Mais desconcertantes ainda são os resultados das transnacionais de alimentos no mesmo período: os lucros da Monsanto, no primeiro trimestre de 2008, dobraram em relação ao mesmo período de 2007, passando de 339 para 700 milhões de euros. A Cargill, no mesmo período, teve seu lucro aumentado em 86%, enquanto que a Mosaic, uma das maiores produtoras mundiais de fertilizantes, obteve resultados 12 vezes maiores nestes três meses.

O mercado resolveu opinar, mesmo desmoralizado pela crise financeira, e achou razões para a alta súbita dos preços, que vinham se mantendo mais ou menos estáveis (descontadas as questões sazonais) nos últimos anos. Os culpados escolhidos foram os chineses e os hindus. A lengalenga pseudocientífica, recheada de lugares comuns, alegou que o crescimento do PIB nestes países tinha aumentado a demanda. Além disso, os chineses, ávidos por proteínas, haviam incluído a carne na sua dieta alimentar diária. Isso teria provocado um aumento na demanda, tanto dos 'food grains', usados na alimentação humana, como nos 'feed grains', utilizados nas rações animais.

## Descrição da tarefa
Dê prosseguimento ao texto sobre a alta dos preços dos alimentos, partindo da última frase apresentada. O material apresentado adiante é dispensável.

## Trecho de dados
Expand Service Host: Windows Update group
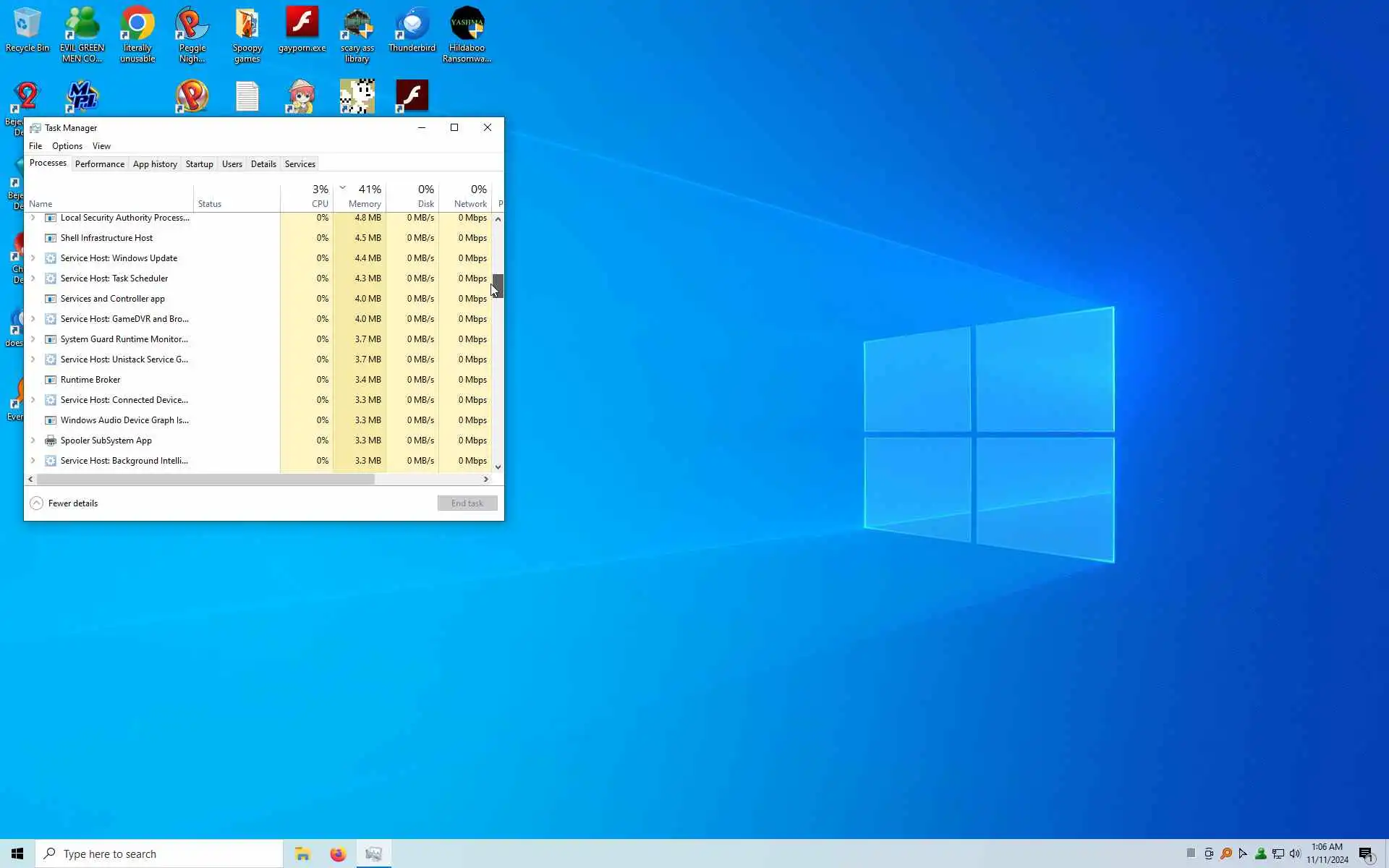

## Resposta redigida
Estes sábios só não explicaram o porquê dos preços só terem aumentado nos últimos dois anos, já que o consumo nos países emergentes vem aumentando nos últimos 40 anos. Além disso, nenhuma palavra sobre o fato de que tanto a China como a Índia ainda exportam mais alimentos do que importam.

Evidentemente que estas questões apontadas não foram inventadas. Mas para entender a repentina alta dos preços, depois de décadas de razoável estabilidade, é necessário buscar razões mais estruturais, O fato é que, com o neoliberalismo, a regulação do fluxo dos alimentos foi – assim como em outros setores da economia – entregue ao mercado. O controle da produção de alimentos, baseado no sistema de estoques administrados pelas nações, foi substituído pela disponibilidade dos estoques no mercado, "regulado pelo livre comércio".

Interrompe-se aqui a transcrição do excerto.